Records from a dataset

· · · ·

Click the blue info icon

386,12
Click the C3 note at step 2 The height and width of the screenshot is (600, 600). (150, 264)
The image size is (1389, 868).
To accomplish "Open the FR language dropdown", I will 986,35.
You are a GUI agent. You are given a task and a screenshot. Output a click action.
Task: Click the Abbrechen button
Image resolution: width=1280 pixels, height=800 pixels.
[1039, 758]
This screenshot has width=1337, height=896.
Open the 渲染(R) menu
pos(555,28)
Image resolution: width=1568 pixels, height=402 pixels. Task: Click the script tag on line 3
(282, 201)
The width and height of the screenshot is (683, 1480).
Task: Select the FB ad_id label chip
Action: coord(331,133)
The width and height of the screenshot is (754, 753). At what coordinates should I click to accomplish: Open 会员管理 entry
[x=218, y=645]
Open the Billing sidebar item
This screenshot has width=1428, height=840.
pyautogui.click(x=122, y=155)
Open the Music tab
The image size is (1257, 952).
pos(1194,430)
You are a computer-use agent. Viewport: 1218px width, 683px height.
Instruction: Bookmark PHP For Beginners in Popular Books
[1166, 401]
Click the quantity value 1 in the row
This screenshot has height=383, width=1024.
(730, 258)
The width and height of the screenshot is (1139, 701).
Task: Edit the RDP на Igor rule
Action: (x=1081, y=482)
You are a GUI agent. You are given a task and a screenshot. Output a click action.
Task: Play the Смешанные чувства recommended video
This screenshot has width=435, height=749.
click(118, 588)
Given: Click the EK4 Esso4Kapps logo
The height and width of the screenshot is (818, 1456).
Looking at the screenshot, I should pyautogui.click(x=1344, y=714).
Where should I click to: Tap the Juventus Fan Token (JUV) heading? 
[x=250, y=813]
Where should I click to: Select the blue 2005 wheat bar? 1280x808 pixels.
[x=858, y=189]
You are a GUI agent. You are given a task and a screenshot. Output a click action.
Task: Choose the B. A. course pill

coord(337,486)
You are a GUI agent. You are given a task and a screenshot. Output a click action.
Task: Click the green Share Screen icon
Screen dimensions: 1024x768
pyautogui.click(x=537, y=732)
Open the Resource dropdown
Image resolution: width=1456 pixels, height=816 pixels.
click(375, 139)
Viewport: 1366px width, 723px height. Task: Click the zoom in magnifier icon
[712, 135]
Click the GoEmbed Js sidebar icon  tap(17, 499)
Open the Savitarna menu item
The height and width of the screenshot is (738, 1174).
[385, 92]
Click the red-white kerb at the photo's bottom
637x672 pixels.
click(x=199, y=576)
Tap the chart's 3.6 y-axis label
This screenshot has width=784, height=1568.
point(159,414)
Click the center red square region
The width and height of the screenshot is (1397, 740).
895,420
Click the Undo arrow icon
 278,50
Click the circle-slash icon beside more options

· · · ·

■ SET EXERCISE:
Please reproduce all of the data above line for line, with no changes.

■ RESULT:
Click the blue info icon

386,12
Click the C3 note at step 2 The height and width of the screenshot is (600, 600). (150, 264)
The image size is (1389, 868).
To accomplish "Open the FR language dropdown", I will 986,35.
You are a GUI agent. You are given a task and a screenshot. Output a click action.
Task: Click the Abbrechen button
Image resolution: width=1280 pixels, height=800 pixels.
[1039, 758]
This screenshot has width=1337, height=896.
Open the 渲染(R) menu
pos(555,28)
Image resolution: width=1568 pixels, height=402 pixels. Task: Click the script tag on line 3
(282, 201)
The width and height of the screenshot is (683, 1480).
Task: Select the FB ad_id label chip
Action: coord(331,133)
The width and height of the screenshot is (754, 753). At what coordinates should I click to accomplish: Open 会员管理 entry
[x=218, y=645]
Open the Billing sidebar item
This screenshot has width=1428, height=840.
pyautogui.click(x=122, y=155)
Open the Music tab
The image size is (1257, 952).
pos(1194,430)
You are a computer-use agent. Viewport: 1218px width, 683px height.
Instruction: Bookmark PHP For Beginners in Popular Books
[1166, 401]
Click the quantity value 1 in the row
This screenshot has height=383, width=1024.
(730, 258)
The width and height of the screenshot is (1139, 701).
Task: Edit the RDP на Igor rule
Action: (x=1081, y=482)
You are a GUI agent. You are given a task and a screenshot. Output a click action.
Task: Play the Смешанные чувства recommended video
This screenshot has width=435, height=749.
click(118, 588)
Given: Click the EK4 Esso4Kapps logo
The height and width of the screenshot is (818, 1456).
Looking at the screenshot, I should pyautogui.click(x=1344, y=714).
Where should I click to: Tap the Juventus Fan Token (JUV) heading? 
[x=250, y=813]
Where should I click to: Select the blue 2005 wheat bar? 1280x808 pixels.
[x=858, y=189]
You are a GUI agent. You are given a task and a screenshot. Output a click action.
Task: Choose the B. A. course pill

coord(337,486)
You are a GUI agent. You are given a task and a screenshot. Output a click action.
Task: Click the green Share Screen icon
Screen dimensions: 1024x768
pyautogui.click(x=537, y=732)
Open the Resource dropdown
Image resolution: width=1456 pixels, height=816 pixels.
click(375, 139)
Viewport: 1366px width, 723px height. Task: Click the zoom in magnifier icon
[712, 135]
Click the GoEmbed Js sidebar icon  tap(17, 499)
Open the Savitarna menu item
The height and width of the screenshot is (738, 1174).
[385, 92]
Click the red-white kerb at the photo's bottom
637x672 pixels.
click(x=199, y=576)
Tap the chart's 3.6 y-axis label
This screenshot has width=784, height=1568.
point(159,414)
Click the center red square region
The width and height of the screenshot is (1397, 740).
895,420
Click the Undo arrow icon
 278,50
Click the circle-slash icon beside more options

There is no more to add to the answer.